Sarah Jessica Parker on Why Everyone Should Read the New Book Golden Child

Photo credit: NBC - Getty Images
Photo credit: NBC - Getty Images

From Oprah Magazine

In 2016, Sarah Jessica Parker became editorial director of the newly launched SJP for Hogarth, a literary imprint of Crown Publishing. Her first acquisition, A Place for Us, by Fatima Farheen Mirza, was a debut novel about an Indian family in America striving to adjust to their new country; it went on to become a New York Times best-seller.

Her second pick, Golden Child, by Claire Adam, is also a first novel. It has the palpable tension of a thriller but abounds with sociopolitical themes: In a Trinidad rife with corruption and crime, a son’s kidnapping forces his father to choose between his two children; the tale highlights the brutally unwinnable situations many would-be immigrants face.

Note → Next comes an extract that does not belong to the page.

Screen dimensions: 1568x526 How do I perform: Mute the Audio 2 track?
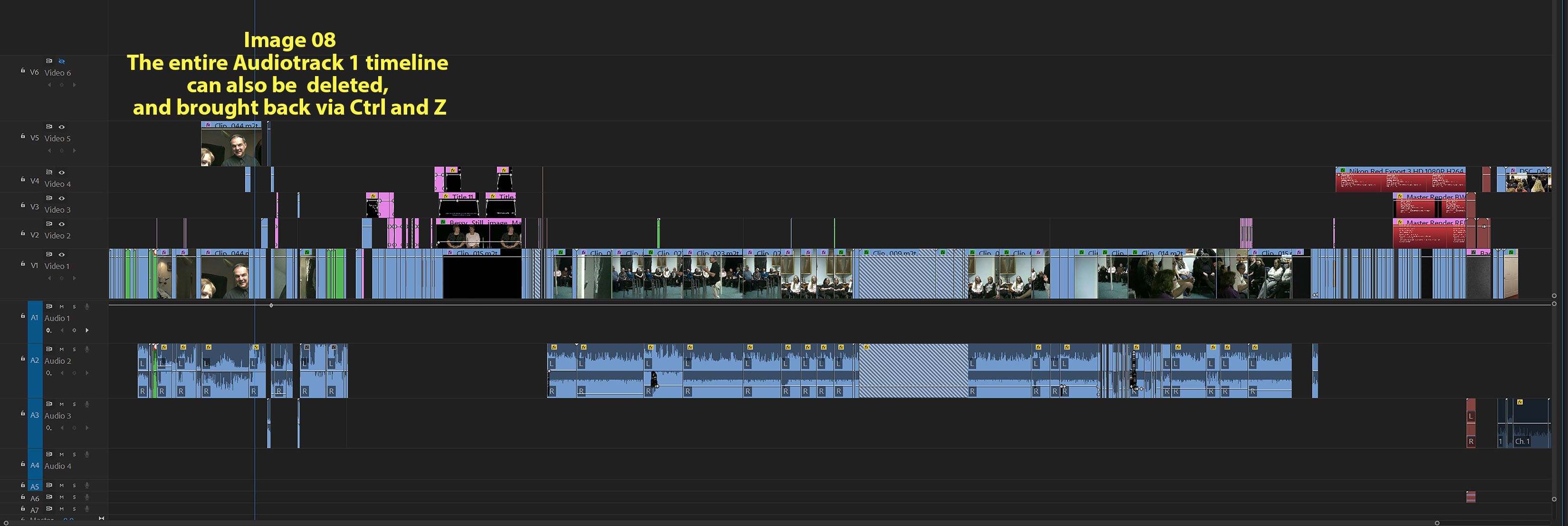click(x=61, y=350)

O’s books editor, Leigh Haber, asked Parker-who is also honorary chair of the American Library Association’s Book Club Central, for which she regularly designates books to share with readers across the country-what draws her to a story and why she decided to lend her name to this new endeavor.

Where did your passion for reading come from?
My mother is the reason all of her eight children are readers. She used to drive us everywhere with either a book or the New Yorker opened in her lap. At red lights, she would look down and read. We’d poke her on the shoulder when the light turned green. She spent her life taking us to ballet classes, violin and piano lessons-everywhere. I’m pretty sure the reason she didn’t lose her mind was that all that going here and there afforded her time to read. Now that I’m a mother, I understand completely.

Do you do the same?
Absolutely. I get to Brownie pickup early so I can read while I’m waiting for my girls. I purposely take the subway to bury my head in a book. On movie and television sets, I’m never without a book, so when I’m in hair and makeup or between takes, I can read. Sometimes people get offended because they think I’m being antisocial, but it’s actually a way for me to stay focused.

I heard that when Molly Stern, the publisher of Hogarth, first suggested you create a book imprint, you thought, Oh, I’m not qualified. Why did you change your mind?
I’d already joined a book club with some writers and publishing people in part so I could read forthcoming titles early and then support them any way I could-by posting on Instagram and Twitter, just talking them up, or letting paparazzi take a picture of me carrying a certain book. The first thing we read together was Anthony Marra’s A Constellation of Vital Phenomena, which I fell madly in love with. The whole purpose of the club was to help great books get a leg up, and the experience was wonderful. Then, three years in, Molly suggested I could have an even bigger impact by handpicking a list of books and working on them from start to finish.

Agents send you tons of submissions. Why did you choose Golden Child from the piles?
Right away I was utterly absorbed. I was concerned for the characters-I felt loving toward them. I couldn’t stop thinking about the father’s dilemma, the challenges he was facing, and how hard it is to be a good parent, especially when the economics are so tough and you’re faced with life-or-death choices that no one, especially a parent, should have to make.

Those characters got to you.
Yes. Their lives are obviously so different from mine, yet I deeply related to what they were going through, and I wanted contentment, satisfaction, peace for them. Their pain was mine, which meant the author had done something pretty remarkable.

The desperation they feel to give their children a better life is visceral, and offers the reader a deeper understanding of, say, why someone from Trinidad might do just about anything to come to the United States.
And the beauty of it is that Golden Child isn’t a political book. It doesn’t address policy issues. But you feel that, yes, in some ways this family is as stuck as someone in a jail cell.

We may travel to islands in the Caribbean as tourists, but we don’t know what’s really happening there.
It made me ashamed, frankly. Yes, the novel’s set on a beautiful, sunny island, but it’s also a real place with people struggling in ways we wouldn’t be able to imagine absent the book.

One of your goals in finding new literary voices is to help foster an understanding about the larger world-in other words, empathy.
I truly believe that reading accomplishes this as nothing else can. There’s a solitude to it, and in that sense it’s very different from watching a film or a play. Good books transport you. Of course, you can never be somebody else-have their DNA, live their story. But you can get close. Great reads can bring you to care about the protagonists nearly as much as you do your own loved ones.

It makes them real.
Often I finish a book and think, I want more from Lagos. I want to know everything about Nairobi. A whole new world opens up to you. Reading is cumulative. It changes you and sustains you. That experience is what I hope to share.